BEGIN RECORDS TO PROCESS
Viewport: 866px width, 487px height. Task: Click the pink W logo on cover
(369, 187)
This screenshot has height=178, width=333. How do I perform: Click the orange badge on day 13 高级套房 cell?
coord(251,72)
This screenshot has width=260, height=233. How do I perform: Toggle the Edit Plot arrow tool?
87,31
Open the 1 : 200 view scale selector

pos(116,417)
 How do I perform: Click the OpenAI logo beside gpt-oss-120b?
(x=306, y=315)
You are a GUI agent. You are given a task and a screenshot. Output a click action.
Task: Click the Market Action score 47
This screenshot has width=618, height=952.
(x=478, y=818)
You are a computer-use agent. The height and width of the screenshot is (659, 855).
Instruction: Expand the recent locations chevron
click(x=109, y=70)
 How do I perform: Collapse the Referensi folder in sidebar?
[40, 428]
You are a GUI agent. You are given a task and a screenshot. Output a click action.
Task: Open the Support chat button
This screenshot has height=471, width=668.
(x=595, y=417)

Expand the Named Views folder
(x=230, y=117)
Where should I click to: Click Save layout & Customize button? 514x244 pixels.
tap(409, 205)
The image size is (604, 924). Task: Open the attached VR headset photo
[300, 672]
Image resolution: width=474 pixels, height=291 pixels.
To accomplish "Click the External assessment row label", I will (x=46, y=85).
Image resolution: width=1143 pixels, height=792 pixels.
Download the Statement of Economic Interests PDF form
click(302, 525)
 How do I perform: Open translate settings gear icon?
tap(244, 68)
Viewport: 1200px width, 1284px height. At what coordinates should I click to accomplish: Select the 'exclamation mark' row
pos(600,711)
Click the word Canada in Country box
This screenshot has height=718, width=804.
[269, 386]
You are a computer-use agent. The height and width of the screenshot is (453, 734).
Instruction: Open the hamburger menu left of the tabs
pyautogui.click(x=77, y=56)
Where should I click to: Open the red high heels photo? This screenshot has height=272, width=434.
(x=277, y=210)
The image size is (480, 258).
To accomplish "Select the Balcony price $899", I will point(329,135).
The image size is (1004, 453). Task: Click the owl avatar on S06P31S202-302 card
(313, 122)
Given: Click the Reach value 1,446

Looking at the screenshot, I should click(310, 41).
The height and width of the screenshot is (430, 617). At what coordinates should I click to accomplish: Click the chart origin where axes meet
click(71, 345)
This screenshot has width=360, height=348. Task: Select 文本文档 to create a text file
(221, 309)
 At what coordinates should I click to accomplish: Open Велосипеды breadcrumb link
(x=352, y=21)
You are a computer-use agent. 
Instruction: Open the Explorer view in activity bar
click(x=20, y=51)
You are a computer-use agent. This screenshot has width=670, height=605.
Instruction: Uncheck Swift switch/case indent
END RECORDS TO PROCESS
:: REQUIRED ACTION ::
What you give back must be the stretch above, starting at the line with "The image size is (1004, 453)." and ending at the line with "You are a computer-use agent. This", copied exactly.

:: SOLVED EXERCISE ::
The image size is (1004, 453). Task: Click the owl avatar on S06P31S202-302 card
(313, 122)
Given: Click the Reach value 1,446

Looking at the screenshot, I should click(310, 41).
The height and width of the screenshot is (430, 617). At what coordinates should I click to accomplish: Click the chart origin where axes meet
click(71, 345)
This screenshot has width=360, height=348. Task: Select 文本文档 to create a text file
(221, 309)
 At what coordinates should I click to accomplish: Open Велосипеды breadcrumb link
(x=352, y=21)
You are a computer-use agent. 
Instruction: Open the Explorer view in activity bar
click(x=20, y=51)
You are a computer-use agent. This screenshot has width=670, height=605.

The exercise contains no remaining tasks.